> [What needs to be done]
A word-for-word transcription of the data below is required.

> [Supplied material]
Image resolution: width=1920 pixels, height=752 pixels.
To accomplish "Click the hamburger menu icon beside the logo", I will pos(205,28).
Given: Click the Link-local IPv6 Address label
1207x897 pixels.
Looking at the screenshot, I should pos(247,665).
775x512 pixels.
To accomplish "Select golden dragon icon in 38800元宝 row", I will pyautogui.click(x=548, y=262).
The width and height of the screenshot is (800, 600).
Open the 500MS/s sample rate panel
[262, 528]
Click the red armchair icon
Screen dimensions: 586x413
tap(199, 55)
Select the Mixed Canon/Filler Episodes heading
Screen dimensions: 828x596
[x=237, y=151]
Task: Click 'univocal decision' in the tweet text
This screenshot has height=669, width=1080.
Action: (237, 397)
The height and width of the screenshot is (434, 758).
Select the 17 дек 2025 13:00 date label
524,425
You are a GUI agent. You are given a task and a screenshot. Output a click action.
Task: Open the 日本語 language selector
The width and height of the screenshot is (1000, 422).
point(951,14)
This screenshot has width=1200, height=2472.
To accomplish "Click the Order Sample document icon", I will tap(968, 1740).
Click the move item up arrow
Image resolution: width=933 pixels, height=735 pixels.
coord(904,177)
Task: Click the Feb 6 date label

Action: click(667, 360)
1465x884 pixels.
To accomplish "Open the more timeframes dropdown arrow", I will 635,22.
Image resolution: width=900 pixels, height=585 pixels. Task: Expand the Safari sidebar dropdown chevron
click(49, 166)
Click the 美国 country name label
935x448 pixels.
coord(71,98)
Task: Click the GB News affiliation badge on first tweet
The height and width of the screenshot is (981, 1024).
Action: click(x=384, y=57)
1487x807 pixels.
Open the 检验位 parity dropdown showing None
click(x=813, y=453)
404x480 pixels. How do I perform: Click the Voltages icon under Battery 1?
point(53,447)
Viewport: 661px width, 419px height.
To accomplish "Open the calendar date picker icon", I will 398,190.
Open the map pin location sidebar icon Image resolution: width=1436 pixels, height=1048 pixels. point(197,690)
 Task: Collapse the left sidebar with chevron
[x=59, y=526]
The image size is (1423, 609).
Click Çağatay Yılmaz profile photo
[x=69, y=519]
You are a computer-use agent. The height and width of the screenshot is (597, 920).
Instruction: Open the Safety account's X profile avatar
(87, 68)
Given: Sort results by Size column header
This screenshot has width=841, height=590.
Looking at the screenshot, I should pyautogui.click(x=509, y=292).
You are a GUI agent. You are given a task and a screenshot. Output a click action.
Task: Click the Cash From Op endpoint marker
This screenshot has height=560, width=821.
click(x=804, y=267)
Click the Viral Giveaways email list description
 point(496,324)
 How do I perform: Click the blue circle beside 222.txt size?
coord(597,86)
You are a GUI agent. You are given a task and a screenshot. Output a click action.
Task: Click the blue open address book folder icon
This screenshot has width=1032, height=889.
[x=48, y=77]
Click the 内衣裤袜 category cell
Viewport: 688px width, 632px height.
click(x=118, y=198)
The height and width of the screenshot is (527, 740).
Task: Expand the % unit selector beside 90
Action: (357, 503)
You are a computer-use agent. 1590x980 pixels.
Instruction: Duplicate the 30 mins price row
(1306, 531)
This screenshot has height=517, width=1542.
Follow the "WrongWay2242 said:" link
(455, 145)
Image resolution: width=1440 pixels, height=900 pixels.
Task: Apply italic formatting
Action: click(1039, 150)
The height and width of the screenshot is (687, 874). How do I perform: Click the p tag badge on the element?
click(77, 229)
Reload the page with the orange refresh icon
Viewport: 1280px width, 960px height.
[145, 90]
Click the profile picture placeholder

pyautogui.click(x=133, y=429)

> [Response to this exercise]
Image resolution: width=1920 pixels, height=752 pixels.
To accomplish "Click the hamburger menu icon beside the logo", I will pos(205,28).
Given: Click the Link-local IPv6 Address label
1207x897 pixels.
Looking at the screenshot, I should pos(247,665).
775x512 pixels.
To accomplish "Select golden dragon icon in 38800元宝 row", I will pyautogui.click(x=548, y=262).
The width and height of the screenshot is (800, 600).
Open the 500MS/s sample rate panel
[262, 528]
Click the red armchair icon
Screen dimensions: 586x413
tap(199, 55)
Select the Mixed Canon/Filler Episodes heading
Screen dimensions: 828x596
[x=237, y=151]
Task: Click 'univocal decision' in the tweet text
This screenshot has height=669, width=1080.
Action: (237, 397)
The height and width of the screenshot is (434, 758).
Select the 17 дек 2025 13:00 date label
524,425
You are a GUI agent. You are given a task and a screenshot. Output a click action.
Task: Open the 日本語 language selector
The width and height of the screenshot is (1000, 422).
point(951,14)
This screenshot has width=1200, height=2472.
To accomplish "Click the Order Sample document icon", I will tap(968, 1740).
Click the move item up arrow
Image resolution: width=933 pixels, height=735 pixels.
coord(904,177)
Task: Click the Feb 6 date label

Action: click(667, 360)
1465x884 pixels.
To accomplish "Open the more timeframes dropdown arrow", I will 635,22.
Image resolution: width=900 pixels, height=585 pixels. Task: Expand the Safari sidebar dropdown chevron
click(49, 166)
Click the 美国 country name label
935x448 pixels.
coord(71,98)
Task: Click the GB News affiliation badge on first tweet
The height and width of the screenshot is (981, 1024).
Action: click(x=384, y=57)
1487x807 pixels.
Open the 检验位 parity dropdown showing None
click(x=813, y=453)
404x480 pixels. How do I perform: Click the Voltages icon under Battery 1?
point(53,447)
Viewport: 661px width, 419px height.
To accomplish "Open the calendar date picker icon", I will 398,190.
Open the map pin location sidebar icon Image resolution: width=1436 pixels, height=1048 pixels. point(197,690)
 Task: Collapse the left sidebar with chevron
[x=59, y=526]
The image size is (1423, 609).
Click Çağatay Yılmaz profile photo
[x=69, y=519]
You are a computer-use agent. The height and width of the screenshot is (597, 920).
Instruction: Open the Safety account's X profile avatar
(87, 68)
Given: Sort results by Size column header
This screenshot has width=841, height=590.
Looking at the screenshot, I should pyautogui.click(x=509, y=292).
You are a GUI agent. You are given a task and a screenshot. Output a click action.
Task: Click the Cash From Op endpoint marker
This screenshot has height=560, width=821.
click(x=804, y=267)
Click the Viral Giveaways email list description
 point(496,324)
 How do I perform: Click the blue circle beside 222.txt size?
coord(597,86)
You are a GUI agent. You are given a task and a screenshot. Output a click action.
Task: Click the blue open address book folder icon
This screenshot has width=1032, height=889.
[x=48, y=77]
Click the 内衣裤袜 category cell
Viewport: 688px width, 632px height.
click(x=118, y=198)
The height and width of the screenshot is (527, 740).
Task: Expand the % unit selector beside 90
Action: (357, 503)
You are a computer-use agent. 1590x980 pixels.
Instruction: Duplicate the 30 mins price row
(1306, 531)
This screenshot has height=517, width=1542.
Follow the "WrongWay2242 said:" link
(455, 145)
Image resolution: width=1440 pixels, height=900 pixels.
Task: Apply italic formatting
Action: click(1039, 150)
The height and width of the screenshot is (687, 874). How do I perform: Click the p tag badge on the element?
click(77, 229)
Reload the page with the orange refresh icon
Viewport: 1280px width, 960px height.
[145, 90]
Click the profile picture placeholder

pyautogui.click(x=133, y=429)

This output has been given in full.